Trust Me: I Can Make It All Better

politicalprof:

As we leave the “silly season” of the presidential campaign, we’re about to enter the “leadership” phase. From now until the election, but especially during the soon-upcoming conventions, you’re going to hear endless claims about one candidate or another’s extraordinary ability to “lead” … and, of course, about the other candidate’s profound leadership “failures.”

Here’s the thing, though: what campaigns and supporters mean by “leadership” is almost always utter nonsense.

What campaigns and candidates mean by “leadership” is “heroic leadership.” What they mean is that their candidate, like some movie president, has such remarkable skills that if elected the candidate will make an inspirational speech, engage in some politically heroic action, or otherwise pull off some grand political maneuver that transforms the political system from corruption or chaos and makes society whole again … all while protecting our economy, our natural splendor and our human rights.

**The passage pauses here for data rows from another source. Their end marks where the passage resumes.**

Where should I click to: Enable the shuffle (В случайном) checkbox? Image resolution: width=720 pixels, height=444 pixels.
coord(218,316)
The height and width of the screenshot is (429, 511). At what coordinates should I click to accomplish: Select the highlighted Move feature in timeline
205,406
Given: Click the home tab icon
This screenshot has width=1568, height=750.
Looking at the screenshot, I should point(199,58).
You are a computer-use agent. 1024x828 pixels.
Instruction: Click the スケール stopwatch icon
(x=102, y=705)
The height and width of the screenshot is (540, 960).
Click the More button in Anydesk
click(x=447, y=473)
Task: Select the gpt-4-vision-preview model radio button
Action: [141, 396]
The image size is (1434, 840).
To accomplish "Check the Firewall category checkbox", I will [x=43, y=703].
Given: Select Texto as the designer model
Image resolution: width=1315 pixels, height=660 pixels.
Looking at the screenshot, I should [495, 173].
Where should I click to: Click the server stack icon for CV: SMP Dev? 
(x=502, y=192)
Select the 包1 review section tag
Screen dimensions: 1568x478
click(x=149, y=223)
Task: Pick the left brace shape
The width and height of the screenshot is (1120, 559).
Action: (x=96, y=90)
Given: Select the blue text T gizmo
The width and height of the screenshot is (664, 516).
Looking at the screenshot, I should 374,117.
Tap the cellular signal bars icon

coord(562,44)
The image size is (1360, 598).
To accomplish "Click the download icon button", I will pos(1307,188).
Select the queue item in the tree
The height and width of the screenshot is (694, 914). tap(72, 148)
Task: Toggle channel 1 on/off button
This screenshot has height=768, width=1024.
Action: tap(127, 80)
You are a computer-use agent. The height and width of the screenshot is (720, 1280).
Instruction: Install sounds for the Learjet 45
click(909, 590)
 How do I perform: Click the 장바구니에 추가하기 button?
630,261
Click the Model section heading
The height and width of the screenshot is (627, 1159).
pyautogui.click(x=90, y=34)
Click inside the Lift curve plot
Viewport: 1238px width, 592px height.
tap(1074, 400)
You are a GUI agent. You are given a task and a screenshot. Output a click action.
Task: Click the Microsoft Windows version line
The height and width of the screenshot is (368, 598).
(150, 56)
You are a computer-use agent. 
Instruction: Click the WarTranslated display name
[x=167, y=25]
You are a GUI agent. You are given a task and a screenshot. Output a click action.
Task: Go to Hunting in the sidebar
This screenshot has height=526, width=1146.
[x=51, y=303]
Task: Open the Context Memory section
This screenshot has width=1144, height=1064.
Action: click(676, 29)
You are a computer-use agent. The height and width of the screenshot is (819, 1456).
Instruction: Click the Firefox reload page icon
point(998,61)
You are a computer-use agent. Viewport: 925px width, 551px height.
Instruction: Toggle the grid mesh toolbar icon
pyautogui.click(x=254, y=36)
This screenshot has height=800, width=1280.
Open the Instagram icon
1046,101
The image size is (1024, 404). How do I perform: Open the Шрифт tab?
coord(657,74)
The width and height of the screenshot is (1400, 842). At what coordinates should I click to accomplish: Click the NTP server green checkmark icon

You can almost hear the movie music rising in the background, can’t you?: vote for me, the promise goes, and I can lead us to the promised land.

People like me look at these promises and either giggle (if we’re feeling in a cheery mood) or despair (since people seem to believe them and then get disappointed when it turns out the promises don’t come true). Why? It’s not hard to explain: heroic leadership bears absolutely no relationship to what presidents actually do or what powers they actually have.

Seriously. Presidents find significant checks and balances on their power. Congress, a body over which presidents usually have very little influence at the best of times, has to sign off on most presidential proposals. The Supreme Court can flout a president’s will. States and local governments can challenge the federal government. Bureaucrats can shape policy to their preferences, not the president’s.

Think of it this way: imagine a president goes to a hostile Congress and gives the single best speech ever given to promote the president’s goal. I’m talking “I Have A Dream” meets “The Gettysburg Address” with a little “St. Crispian’s Day” thrown in for good measure. When that extraordinary speech concludes, what powers does the president have to make Congress do what the president wants that the president didn’t have before the speech? That’s right: not one.

Rather than being heroes, successful presidents tend to be good at the give and take of daily politics. They know how to navigate Congress and appeal to the broader public at the same time. They have great patience and yet are able to move quickly when the time is right. They are, as one of Franklin Roosevelt’s biographers put it, foxes, not lions.

So as you watch the forthcoming “leadership” follies, remember that you are being lied to. No president can be heroic quite like the ones in the movies, and Congress and the rest of the political system almost never reacts to presidential heroism quite the way they do in the movies. Heroic leadership is a great film plot. It’s just not a great way to be a president.

Then again, you should also keep in mind that you are being lied to because you demand that you be lied to. You will be promised a movie president because you insist on movie presidents. You want to believe that one candidate is such a great moral, intellectual and political leader that he —usually he, but that’s another post — can overcome every challenge. And since you want to believe it, campaigns sell it to you … even though they know it’s not true.

But don’t be surprised when real presidents don’t live up to your expectations. Unlike the movies, presidents stay in office after the credits roll.